High Density SNP Microarray (Postnatal)
Potential Test Results:
- A normal result indicates no clinically-significant chromosome anomalies were identified.
- arr[hg19](1-22,X)x2 (female)
- arr[hg19](1-22)x2,(XY)x1 (male)
- Results are reported by location in the genome, including chromosome and size.
- Deletion: Part of a chromosome (genetic material) is missing.
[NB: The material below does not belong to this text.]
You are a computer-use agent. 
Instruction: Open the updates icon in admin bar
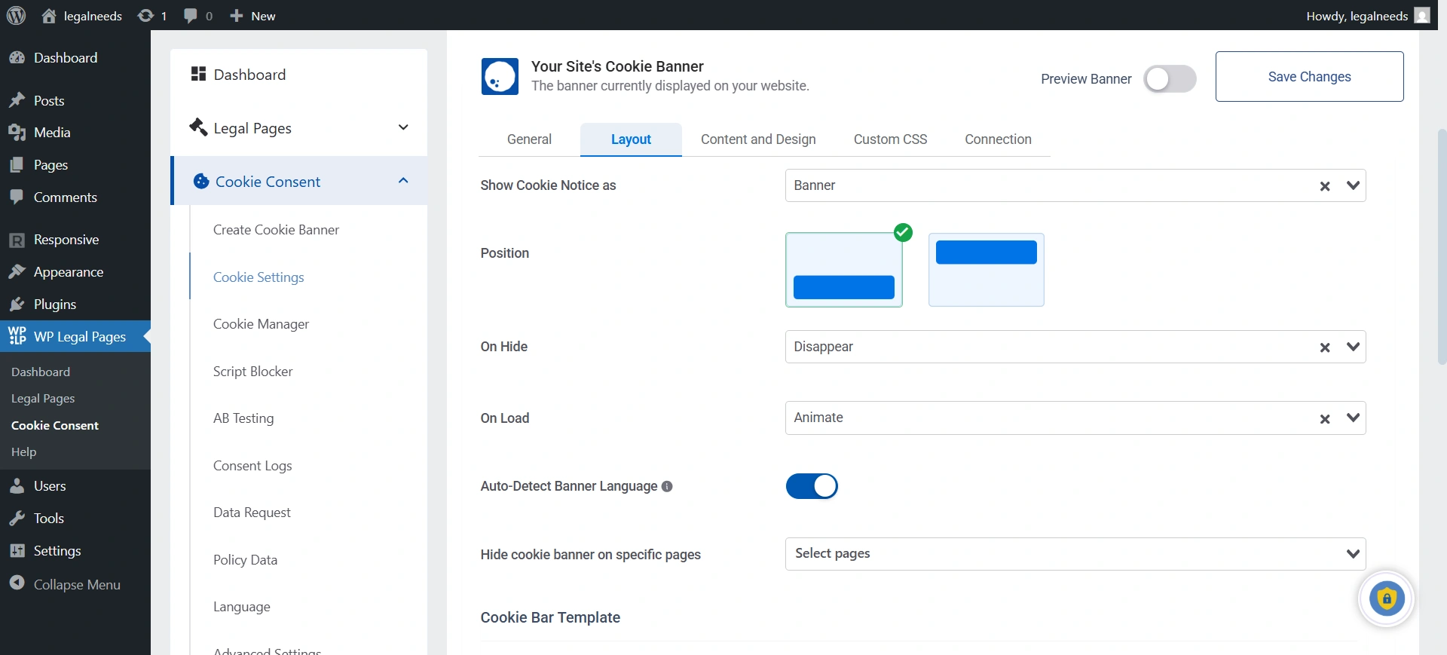[145, 16]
Some may be very small and only include one gene and others are bigger and may involve numerous genes.
- Duplication: Extra chromosome material is present in the patient’s DNA.
- An abnormal result indicates that a chromosome abnormality was identified that likely provides an explanation for the indications.
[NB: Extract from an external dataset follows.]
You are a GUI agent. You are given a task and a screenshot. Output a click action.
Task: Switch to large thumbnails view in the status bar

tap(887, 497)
- Pathogenic – Reported when a copy number variant (CNV) is:
- associated with a known microdeletion/microduplication syndrome,
- cytogenetically visible or > 3 Mb,
- documented in multiple peer-reviewed publications.
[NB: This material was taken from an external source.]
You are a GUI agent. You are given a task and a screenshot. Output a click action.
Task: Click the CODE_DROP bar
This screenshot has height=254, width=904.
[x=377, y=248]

- Uncertain Clinical Significance (UCS) – In some circumstances, the clinical significance of a finding may not be well understood. Uncertain variants may also be classified as “Likely Pathogenic” or “Likely Benign” based on the ACMG recommendations for variant classification.1
- ROH – Reported when it represents uniparental disomy (UPD), when it represents >1.5% of the entire genome and when a segment of ROH is >3Mb.
- Parental testing (Postnatal Chromosome Analysis on maternal and/or paternal blood) may be recommended in order to clarify whether the result is de novo or familial for the purpose of recurrence risk calculation.
- Richards et al. Standards and guidelines for the interpretation of sequence variants: a joint consensus recommendation of the American College of Medical Genetics and Genomics and the Association for Molecular Pathology. Genet Med advance online publication 5 March 2015; 1-20.